[Start of section]

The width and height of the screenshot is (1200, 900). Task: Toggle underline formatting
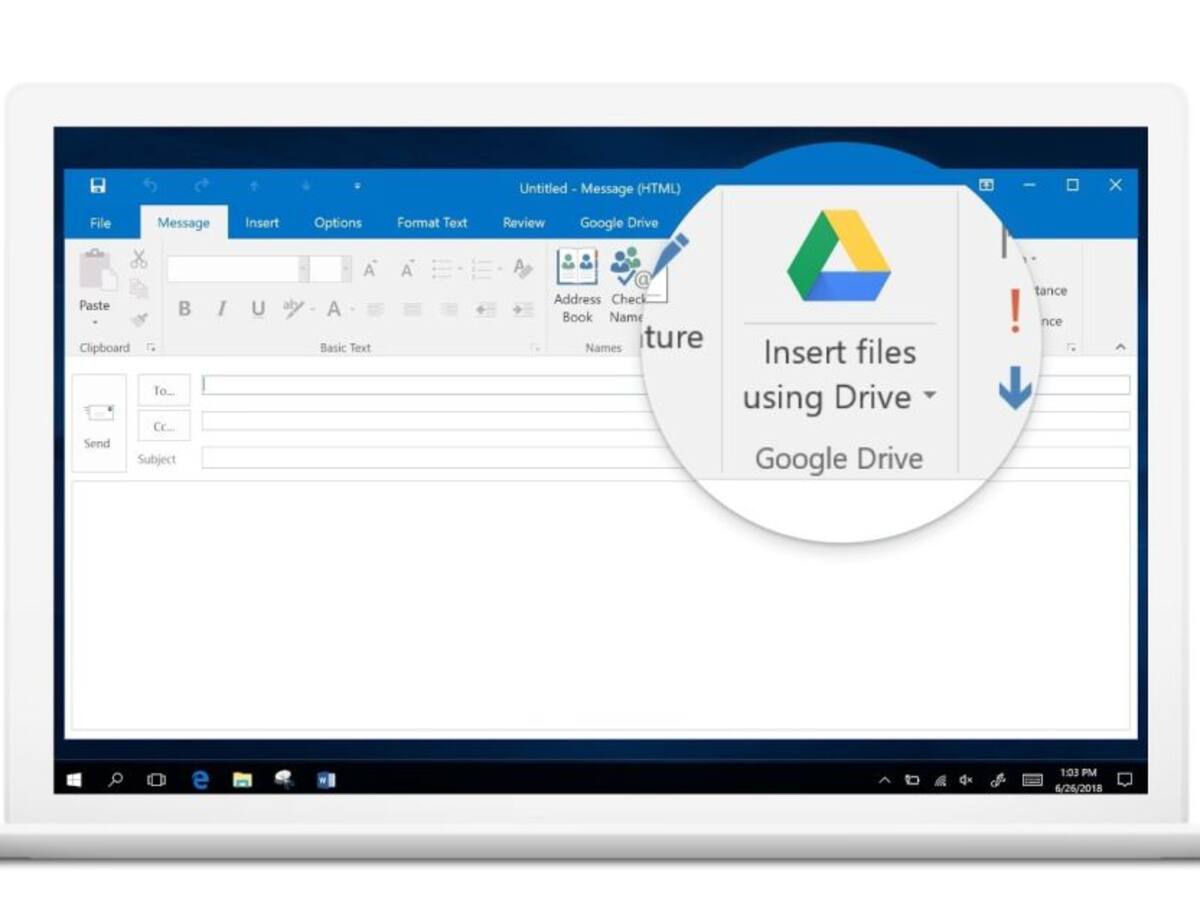[257, 308]
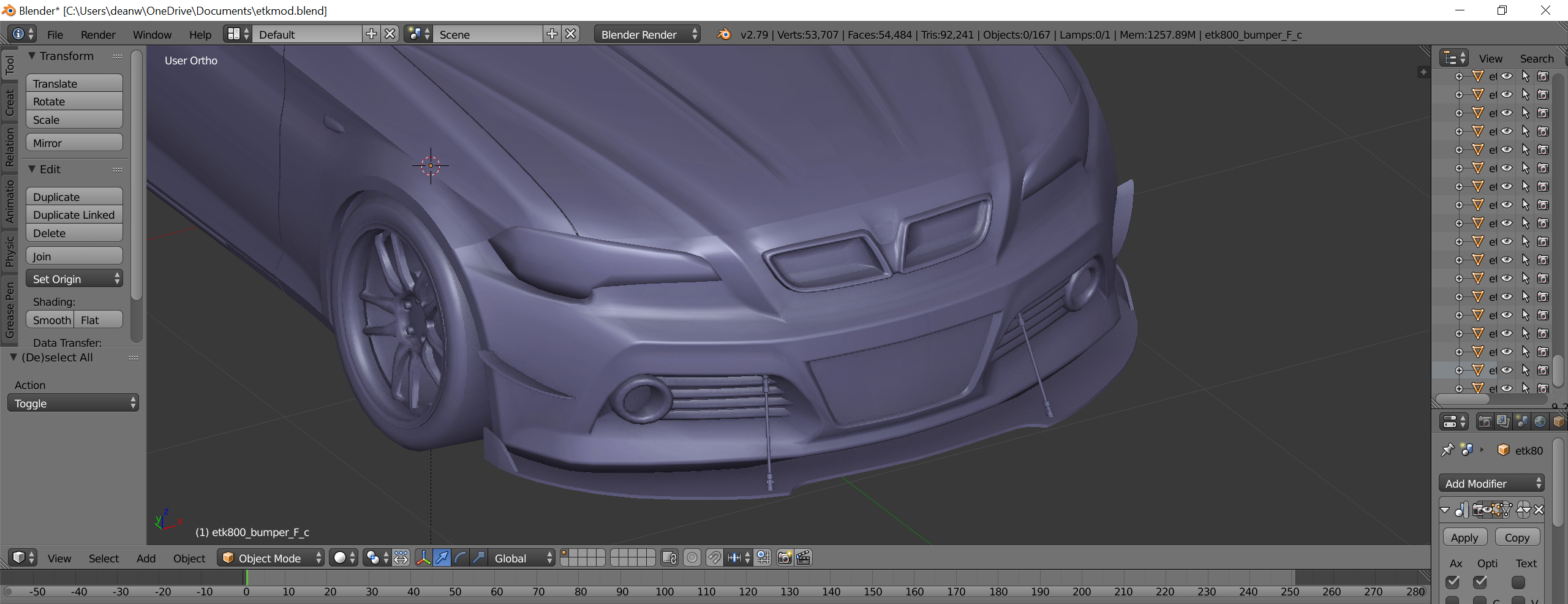The height and width of the screenshot is (604, 1568).
Task: Uncheck the first Ax checkbox in modifier
Action: [1452, 582]
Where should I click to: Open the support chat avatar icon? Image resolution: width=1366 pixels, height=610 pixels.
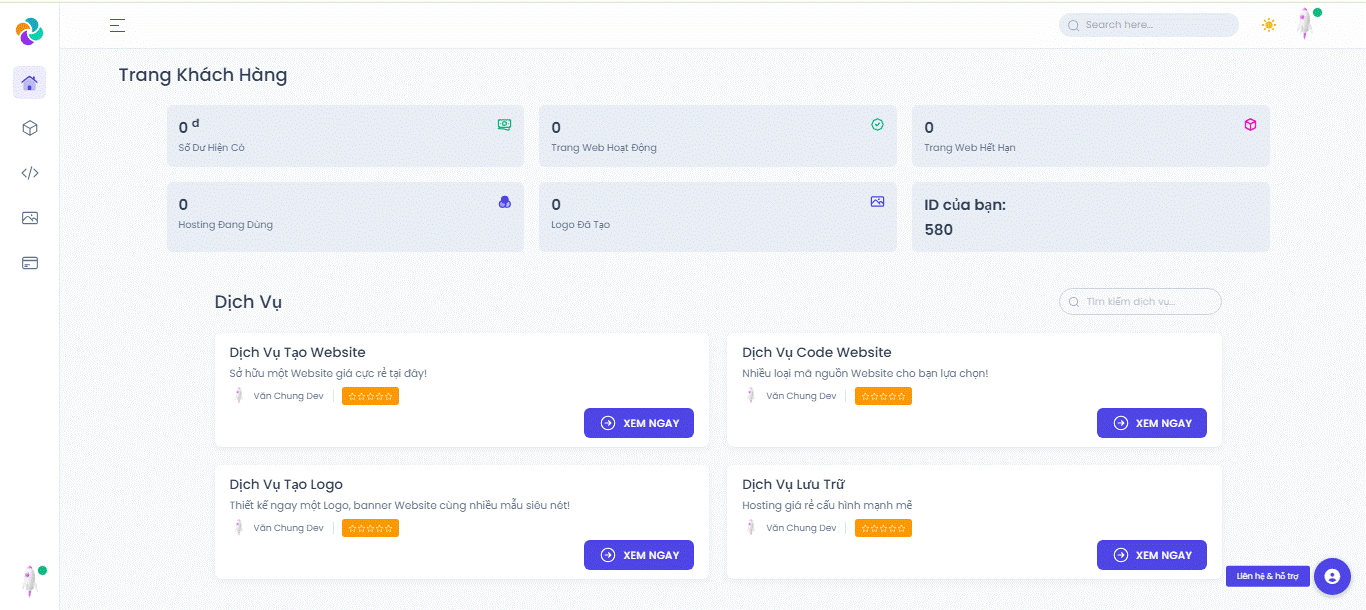(1332, 576)
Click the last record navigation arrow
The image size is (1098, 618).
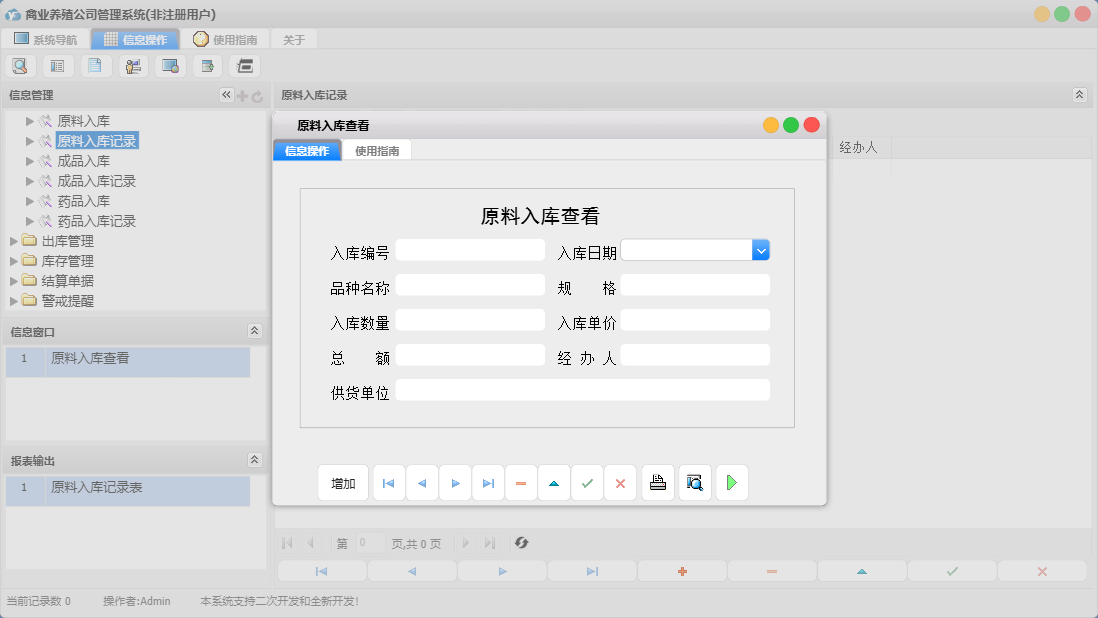(488, 482)
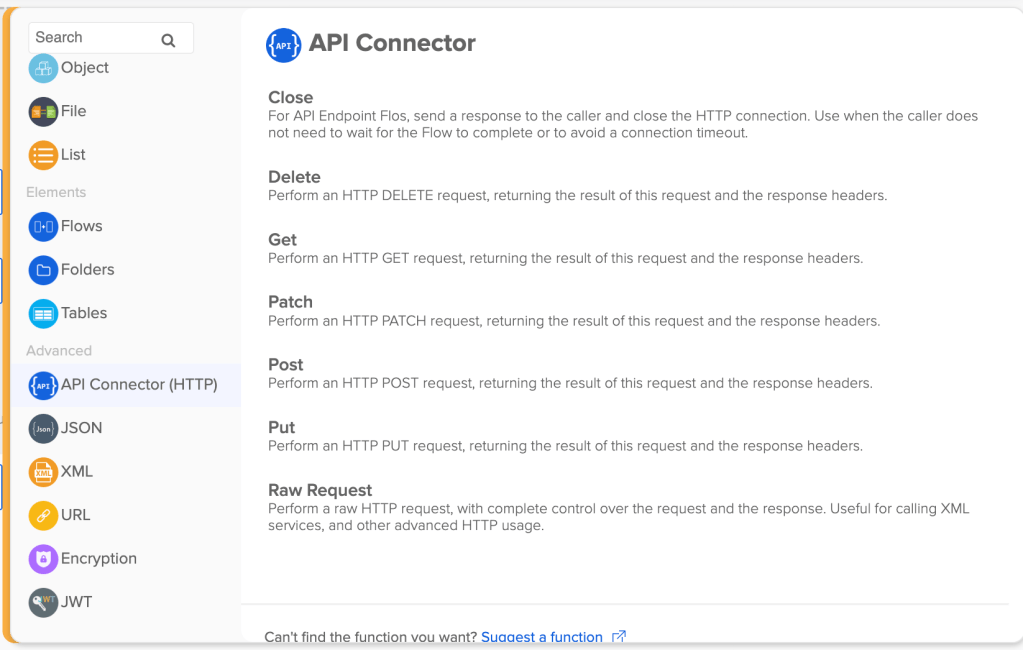The height and width of the screenshot is (650, 1023).
Task: Open the URL functions icon
Action: (x=43, y=515)
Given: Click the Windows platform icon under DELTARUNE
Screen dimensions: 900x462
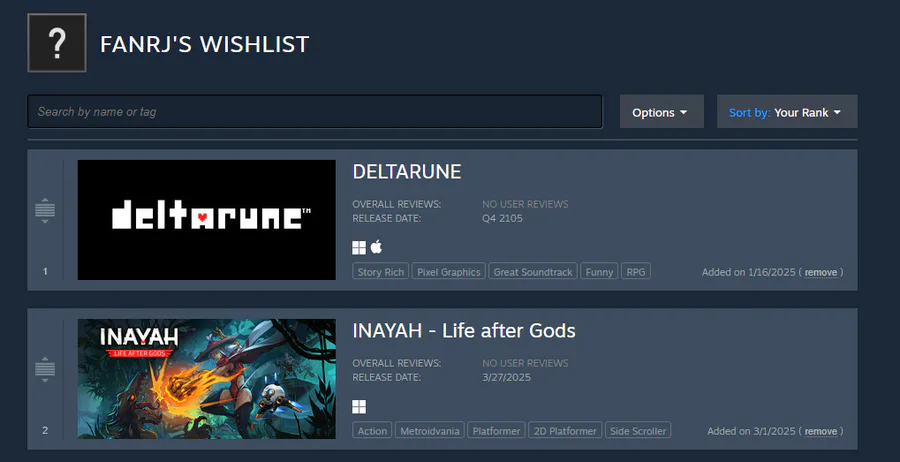Looking at the screenshot, I should 359,248.
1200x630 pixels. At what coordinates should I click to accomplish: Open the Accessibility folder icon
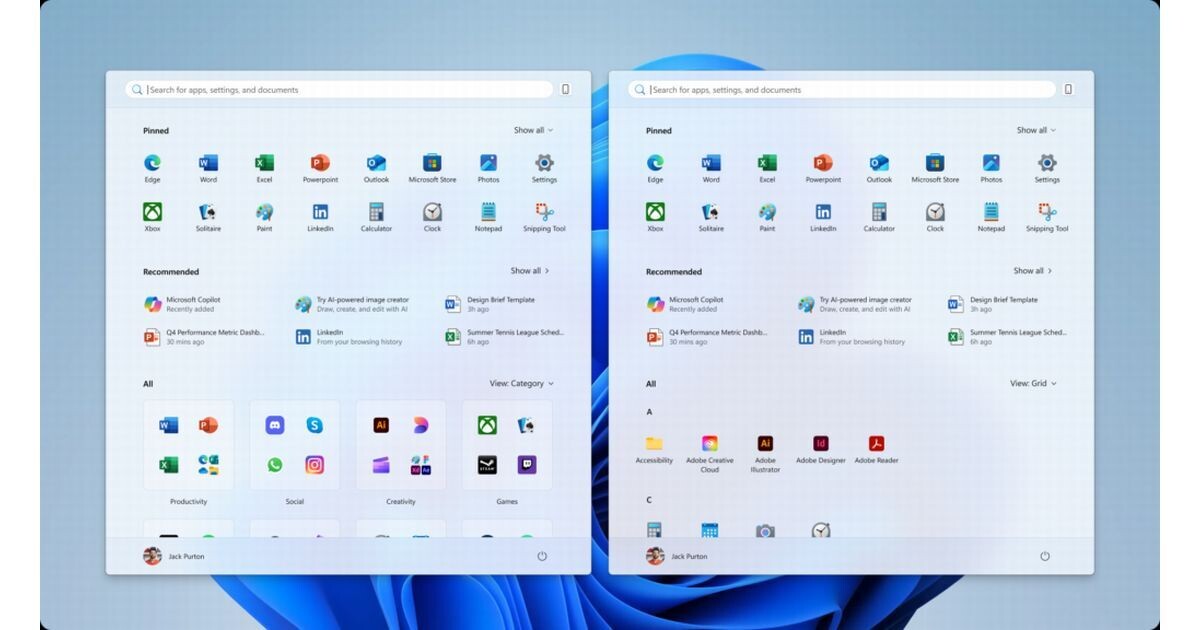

[End of section]

Action item -> Exact lines only, please. Repeat everything from the top of the records through the line containing "Click the last record navigation arrow", both ends in and pictures out.

Expected output ->
The width and height of the screenshot is (1200, 900). Task: Toggle underline formatting
[257, 308]
The height and width of the screenshot is (604, 1568).
Task: Uncheck the first Ax checkbox in modifier
Action: [1452, 582]
Where should I click to: Open the support chat avatar icon? Image resolution: width=1366 pixels, height=610 pixels.
(1332, 576)
Click the last record navigation arrow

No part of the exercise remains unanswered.